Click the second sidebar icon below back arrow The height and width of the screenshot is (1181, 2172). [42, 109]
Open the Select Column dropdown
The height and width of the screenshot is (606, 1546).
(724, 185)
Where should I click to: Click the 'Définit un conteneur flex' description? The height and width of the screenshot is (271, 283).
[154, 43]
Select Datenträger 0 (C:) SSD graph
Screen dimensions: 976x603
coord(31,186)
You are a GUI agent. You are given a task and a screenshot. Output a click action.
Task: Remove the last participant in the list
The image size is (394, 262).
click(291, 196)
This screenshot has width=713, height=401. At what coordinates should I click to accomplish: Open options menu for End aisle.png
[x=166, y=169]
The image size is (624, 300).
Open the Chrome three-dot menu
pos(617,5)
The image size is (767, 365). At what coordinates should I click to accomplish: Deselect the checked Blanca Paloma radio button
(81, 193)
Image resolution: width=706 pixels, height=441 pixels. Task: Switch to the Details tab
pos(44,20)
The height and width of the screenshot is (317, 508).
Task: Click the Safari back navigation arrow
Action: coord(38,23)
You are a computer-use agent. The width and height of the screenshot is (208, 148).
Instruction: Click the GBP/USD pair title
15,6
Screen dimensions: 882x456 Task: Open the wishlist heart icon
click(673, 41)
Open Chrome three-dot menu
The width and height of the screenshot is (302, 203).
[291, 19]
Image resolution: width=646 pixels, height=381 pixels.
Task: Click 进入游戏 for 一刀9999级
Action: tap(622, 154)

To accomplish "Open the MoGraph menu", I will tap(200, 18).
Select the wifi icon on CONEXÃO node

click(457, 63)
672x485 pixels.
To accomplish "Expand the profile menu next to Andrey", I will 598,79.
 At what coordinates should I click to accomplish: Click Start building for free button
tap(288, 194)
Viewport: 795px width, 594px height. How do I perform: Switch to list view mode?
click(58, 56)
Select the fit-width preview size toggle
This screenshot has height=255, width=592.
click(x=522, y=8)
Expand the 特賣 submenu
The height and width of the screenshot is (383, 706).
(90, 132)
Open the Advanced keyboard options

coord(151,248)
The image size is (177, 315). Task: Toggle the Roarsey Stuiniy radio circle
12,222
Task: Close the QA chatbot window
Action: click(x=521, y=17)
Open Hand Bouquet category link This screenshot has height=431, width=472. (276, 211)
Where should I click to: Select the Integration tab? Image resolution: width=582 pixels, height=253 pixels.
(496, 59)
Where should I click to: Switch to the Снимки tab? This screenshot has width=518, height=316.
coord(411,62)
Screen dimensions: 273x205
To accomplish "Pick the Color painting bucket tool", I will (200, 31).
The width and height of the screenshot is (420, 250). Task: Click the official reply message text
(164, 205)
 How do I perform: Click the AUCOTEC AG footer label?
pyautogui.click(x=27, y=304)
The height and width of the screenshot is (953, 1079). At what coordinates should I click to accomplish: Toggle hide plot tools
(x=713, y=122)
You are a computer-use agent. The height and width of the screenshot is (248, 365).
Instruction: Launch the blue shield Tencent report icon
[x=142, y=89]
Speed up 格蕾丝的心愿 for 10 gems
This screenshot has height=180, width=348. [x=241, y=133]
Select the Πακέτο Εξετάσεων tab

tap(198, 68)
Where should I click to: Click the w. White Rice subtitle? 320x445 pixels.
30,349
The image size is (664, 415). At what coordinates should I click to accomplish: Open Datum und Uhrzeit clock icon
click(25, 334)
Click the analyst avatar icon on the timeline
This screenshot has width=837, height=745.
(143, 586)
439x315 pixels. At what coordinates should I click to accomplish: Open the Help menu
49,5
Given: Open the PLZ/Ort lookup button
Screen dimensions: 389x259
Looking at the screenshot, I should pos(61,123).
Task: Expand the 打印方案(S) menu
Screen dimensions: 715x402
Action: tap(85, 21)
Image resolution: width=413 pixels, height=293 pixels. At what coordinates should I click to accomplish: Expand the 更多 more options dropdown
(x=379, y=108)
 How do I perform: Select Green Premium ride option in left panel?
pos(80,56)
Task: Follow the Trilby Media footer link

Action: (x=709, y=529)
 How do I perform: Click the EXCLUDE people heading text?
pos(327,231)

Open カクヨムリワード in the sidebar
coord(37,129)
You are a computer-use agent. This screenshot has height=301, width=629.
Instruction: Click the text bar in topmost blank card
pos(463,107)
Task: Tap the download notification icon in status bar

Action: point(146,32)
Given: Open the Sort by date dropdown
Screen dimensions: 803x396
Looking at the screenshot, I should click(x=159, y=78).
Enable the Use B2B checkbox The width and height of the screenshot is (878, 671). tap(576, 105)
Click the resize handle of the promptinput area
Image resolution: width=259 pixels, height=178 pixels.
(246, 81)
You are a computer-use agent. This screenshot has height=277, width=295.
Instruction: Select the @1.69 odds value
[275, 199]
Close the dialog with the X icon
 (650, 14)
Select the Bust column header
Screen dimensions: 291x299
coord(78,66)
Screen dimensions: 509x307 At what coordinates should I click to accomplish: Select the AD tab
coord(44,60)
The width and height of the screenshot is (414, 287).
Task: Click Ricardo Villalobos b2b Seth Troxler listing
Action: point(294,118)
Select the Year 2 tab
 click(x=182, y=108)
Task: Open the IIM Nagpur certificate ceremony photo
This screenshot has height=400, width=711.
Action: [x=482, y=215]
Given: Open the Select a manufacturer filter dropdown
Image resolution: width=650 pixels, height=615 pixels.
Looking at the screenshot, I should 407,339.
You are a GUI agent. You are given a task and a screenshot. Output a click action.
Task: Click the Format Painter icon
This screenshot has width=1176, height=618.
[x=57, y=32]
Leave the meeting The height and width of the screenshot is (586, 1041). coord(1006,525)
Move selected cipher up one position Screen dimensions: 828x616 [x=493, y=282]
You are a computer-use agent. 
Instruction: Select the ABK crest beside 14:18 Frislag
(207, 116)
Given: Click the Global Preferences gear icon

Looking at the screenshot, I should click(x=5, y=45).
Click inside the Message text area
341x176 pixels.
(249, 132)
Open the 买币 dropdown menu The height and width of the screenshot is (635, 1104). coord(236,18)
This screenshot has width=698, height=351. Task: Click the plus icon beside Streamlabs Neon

● Exercise: A verbatim copy of every record is what you should return.

● Response:
Click the second sidebar icon below back arrow The height and width of the screenshot is (1181, 2172). [42, 109]
Open the Select Column dropdown
The height and width of the screenshot is (606, 1546).
(724, 185)
Where should I click to: Click the 'Définit un conteneur flex' description? The height and width of the screenshot is (271, 283).
[154, 43]
Select Datenträger 0 (C:) SSD graph
Screen dimensions: 976x603
coord(31,186)
You are a GUI agent. You are given a task and a screenshot. Output a click action.
Task: Remove the last participant in the list
The image size is (394, 262).
click(291, 196)
This screenshot has width=713, height=401. At what coordinates should I click to accomplish: Open options menu for End aisle.png
[x=166, y=169]
The image size is (624, 300).
Open the Chrome three-dot menu
pos(617,5)
The image size is (767, 365). At what coordinates should I click to accomplish: Deselect the checked Blanca Paloma radio button
(81, 193)
Image resolution: width=706 pixels, height=441 pixels. Task: Switch to the Details tab
pos(44,20)
The height and width of the screenshot is (317, 508).
Task: Click the Safari back navigation arrow
Action: coord(38,23)
You are a computer-use agent. The width and height of the screenshot is (208, 148).
Instruction: Click the GBP/USD pair title
15,6
Screen dimensions: 882x456 Task: Open the wishlist heart icon
click(673, 41)
Open Chrome three-dot menu
The width and height of the screenshot is (302, 203).
[291, 19]
Image resolution: width=646 pixels, height=381 pixels.
Task: Click 进入游戏 for 一刀9999级
Action: tap(622, 154)

To accomplish "Open the MoGraph menu", I will tap(200, 18).
Select the wifi icon on CONEXÃO node

click(457, 63)
672x485 pixels.
To accomplish "Expand the profile menu next to Andrey", I will 598,79.
 At what coordinates should I click to accomplish: Click Start building for free button
tap(288, 194)
Viewport: 795px width, 594px height. How do I perform: Switch to list view mode?
click(58, 56)
Select the fit-width preview size toggle
This screenshot has height=255, width=592.
click(x=522, y=8)
Expand the 特賣 submenu
The height and width of the screenshot is (383, 706).
(90, 132)
Open the Advanced keyboard options

coord(151,248)
The image size is (177, 315). Task: Toggle the Roarsey Stuiniy radio circle
12,222
Task: Close the QA chatbot window
Action: click(x=521, y=17)
Open Hand Bouquet category link This screenshot has height=431, width=472. (276, 211)
Where should I click to: Select the Integration tab? Image resolution: width=582 pixels, height=253 pixels.
(496, 59)
Where should I click to: Switch to the Снимки tab? This screenshot has width=518, height=316.
coord(411,62)
Screen dimensions: 273x205
To accomplish "Pick the Color painting bucket tool", I will (200, 31).
The width and height of the screenshot is (420, 250). Task: Click the official reply message text
(164, 205)
 How do I perform: Click the AUCOTEC AG footer label?
pyautogui.click(x=27, y=304)
The height and width of the screenshot is (953, 1079). At what coordinates should I click to accomplish: Toggle hide plot tools
(x=713, y=122)
You are a computer-use agent. The height and width of the screenshot is (248, 365).
Instruction: Launch the blue shield Tencent report icon
[x=142, y=89]
Speed up 格蕾丝的心愿 for 10 gems
This screenshot has height=180, width=348. [x=241, y=133]
Select the Πακέτο Εξετάσεων tab

tap(198, 68)
Where should I click to: Click the w. White Rice subtitle? 320x445 pixels.
30,349
The image size is (664, 415). At what coordinates should I click to accomplish: Open Datum und Uhrzeit clock icon
click(25, 334)
Click the analyst avatar icon on the timeline
This screenshot has width=837, height=745.
(143, 586)
439x315 pixels. At what coordinates should I click to accomplish: Open the Help menu
49,5
Given: Open the PLZ/Ort lookup button
Screen dimensions: 389x259
Looking at the screenshot, I should pos(61,123).
Task: Expand the 打印方案(S) menu
Screen dimensions: 715x402
Action: tap(85, 21)
Image resolution: width=413 pixels, height=293 pixels. At what coordinates should I click to accomplish: Expand the 更多 more options dropdown
(x=379, y=108)
 How do I perform: Select Green Premium ride option in left panel?
pos(80,56)
Task: Follow the Trilby Media footer link

Action: (x=709, y=529)
 How do I perform: Click the EXCLUDE people heading text?
pos(327,231)

Open カクヨムリワード in the sidebar
coord(37,129)
You are a computer-use agent. This screenshot has height=301, width=629.
Instruction: Click the text bar in topmost blank card
pos(463,107)
Task: Tap the download notification icon in status bar

Action: point(146,32)
Given: Open the Sort by date dropdown
Screen dimensions: 803x396
Looking at the screenshot, I should click(x=159, y=78).
Enable the Use B2B checkbox The width and height of the screenshot is (878, 671). tap(576, 105)
Click the resize handle of the promptinput area
Image resolution: width=259 pixels, height=178 pixels.
(246, 81)
You are a computer-use agent. This screenshot has height=277, width=295.
Instruction: Select the @1.69 odds value
[275, 199]
Close the dialog with the X icon
 (650, 14)
Select the Bust column header
Screen dimensions: 291x299
coord(78,66)
Screen dimensions: 509x307 At what coordinates should I click to accomplish: Select the AD tab
coord(44,60)
The width and height of the screenshot is (414, 287).
Task: Click Ricardo Villalobos b2b Seth Troxler listing
Action: point(294,118)
Select the Year 2 tab
 click(x=182, y=108)
Task: Open the IIM Nagpur certificate ceremony photo
This screenshot has height=400, width=711.
Action: [x=482, y=215]
Given: Open the Select a manufacturer filter dropdown
Image resolution: width=650 pixels, height=615 pixels.
Looking at the screenshot, I should 407,339.
You are a GUI agent. You are given a task and a screenshot. Output a click action.
Task: Click the Format Painter icon
This screenshot has width=1176, height=618.
[x=57, y=32]
Leave the meeting The height and width of the screenshot is (586, 1041). coord(1006,525)
Move selected cipher up one position Screen dimensions: 828x616 [x=493, y=282]
You are a computer-use agent. 
Instruction: Select the ABK crest beside 14:18 Frislag
(207, 116)
Given: Click the Global Preferences gear icon

Looking at the screenshot, I should click(x=5, y=45).
Click inside the Message text area
341x176 pixels.
(249, 132)
Open the 买币 dropdown menu The height and width of the screenshot is (635, 1104). coord(236,18)
This screenshot has width=698, height=351. Task: Click the plus icon beside Streamlabs Neon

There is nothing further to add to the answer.